Deputy Mayor of Zagreb
- Incumbent
- Assumed office 4 June 2021 Serving with Danijela Dolenec

Member of the Zagreb Assembly
- Incumbent
- Assumed office 17 June 2021

Member of the Croatian Parliament for the 3rd electoral district
- Incumbent
- Assumed office 16 May 2024
- Deputy: Dubravka Novak (acting)

Personal details
- Party: We Can! (2019-present)
- Alma mater: University of Zagreb;

= Luka Korlaet =

Croatian politician (born 1974)

Luka Korlaet (born 14 September 1974) is a Croatian architect, urbanist and politician who has served as deputy mayor of Zagreb together with Danijela Dolenec since 2021, under mayor Tomislav Tomašević.

== Life ==

=== Early life and education ===
Korlaet was born in 1974 in Zagreb. He graduated from the Faculty of Architecture at the University of Zagreb in 2001 with a degree in architecture and urbanism.

=== Career ===
Korlaet was a member of the Executive Board of the Zagreb Society of Architects and the Assembly of the Association of Croatian Architects from 2009 to 2011. From 2014 to 2021, he was the member of National Committee of Europan Croatia.

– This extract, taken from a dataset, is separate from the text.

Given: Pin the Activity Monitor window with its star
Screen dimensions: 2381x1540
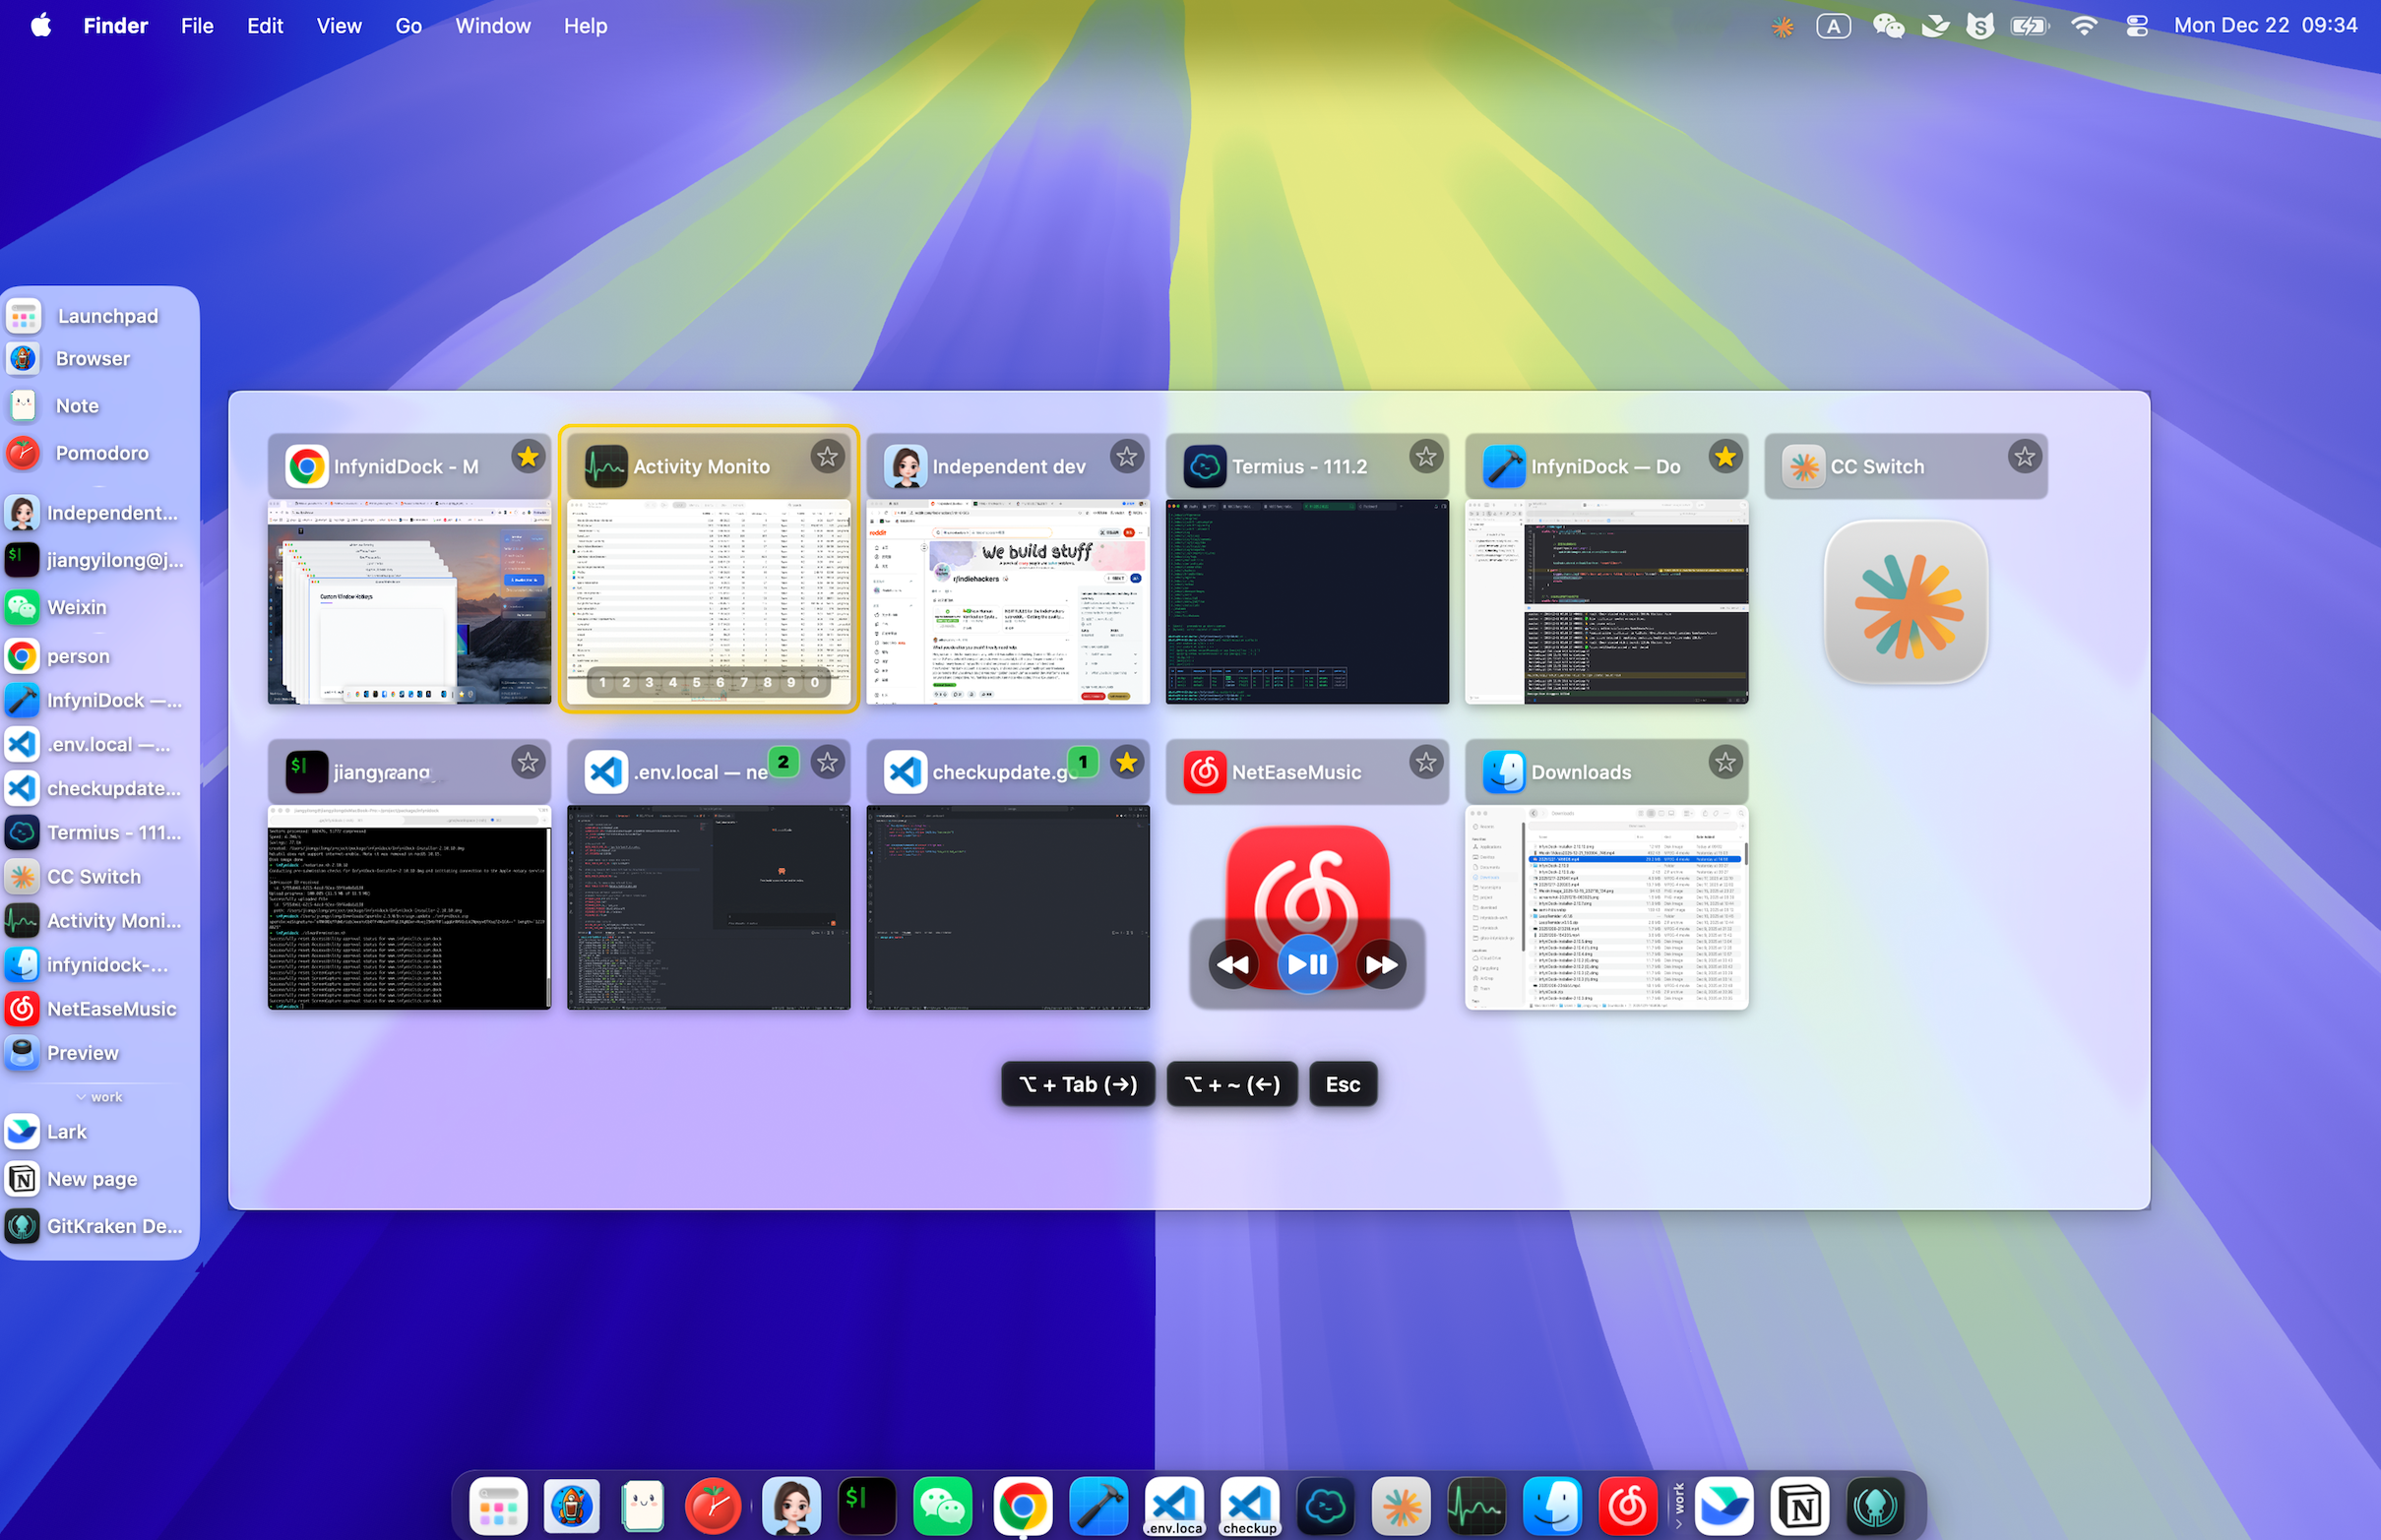Looking at the screenshot, I should pyautogui.click(x=828, y=457).
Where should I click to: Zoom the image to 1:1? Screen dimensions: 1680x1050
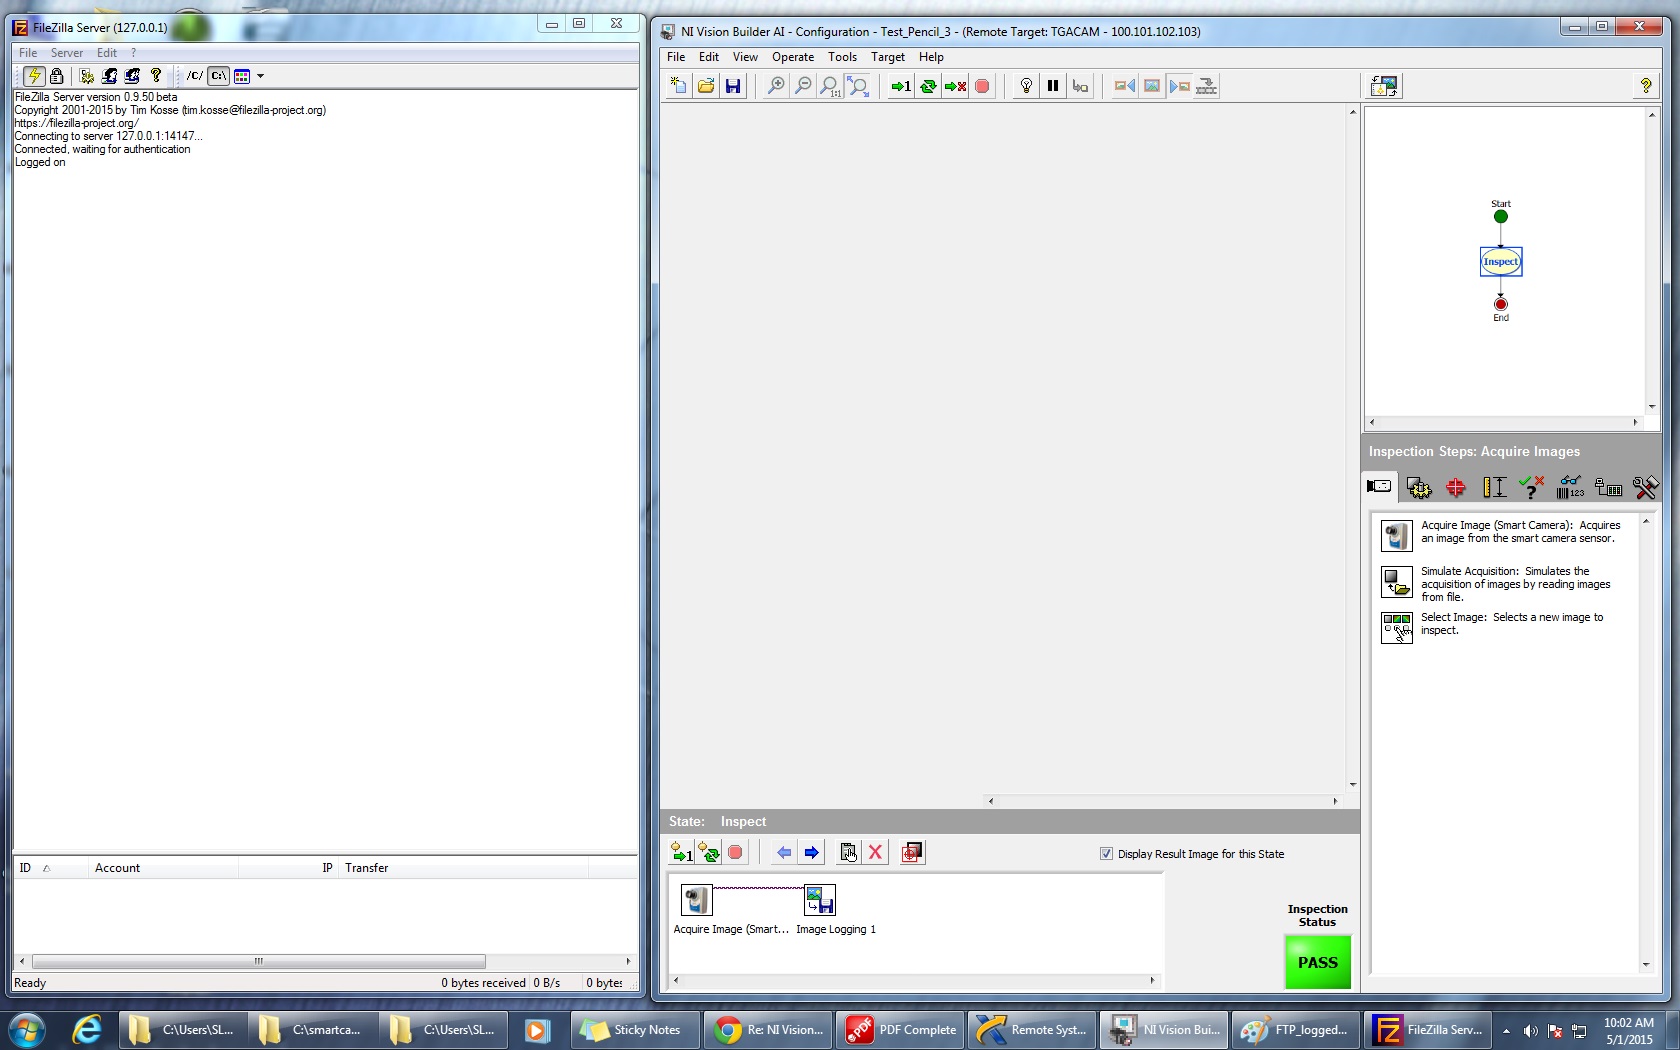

He is an associate professor at the Faculty of Architecture.

He worked on multiple architectural designs and on a scientific journal.

== Political career ==
Korlaet is a member of the political party We Can! since 2019, and has been its coordinator for urbanism and housing, contributing to their 2021 Zagreb manifesto. In April 2021, it was announced he would be the candidate for deputy mayor together with Danijela Dolenec. He had been elected to the Zagreb Assembly on 16 May, and after Tomislav Tomašević won in the runoff, Korlaet took the position of deputy mayor, tasked with the role on urban planning, social housing and earthquake recovery following the 2020 Zagreb earthquake. He has been a critic of the recovery under former mayor Milan Bandić, saying that "after 400 days since the earthquake, things have barely moved from the deadlock".

After the 2024 Croatian parliamentary election, Korlaet was elected to the Croatian Parliament. He ran in the 3rd constituency, which includes Međimurje and the city of Varaždin. He campaigned on building more train tracks to better connect Varaždin with Zagreb, and on supporting more local farms. The day the mandate started, 16 May, Korlaet substituted his seat with Dubravka Novak.

Korlaet was reelected to the Zagreb Assembly on 18 May 2025, and as deputy mayor on 1 June, after Tomašević beat Marija Selak Raspudić in the runoffs.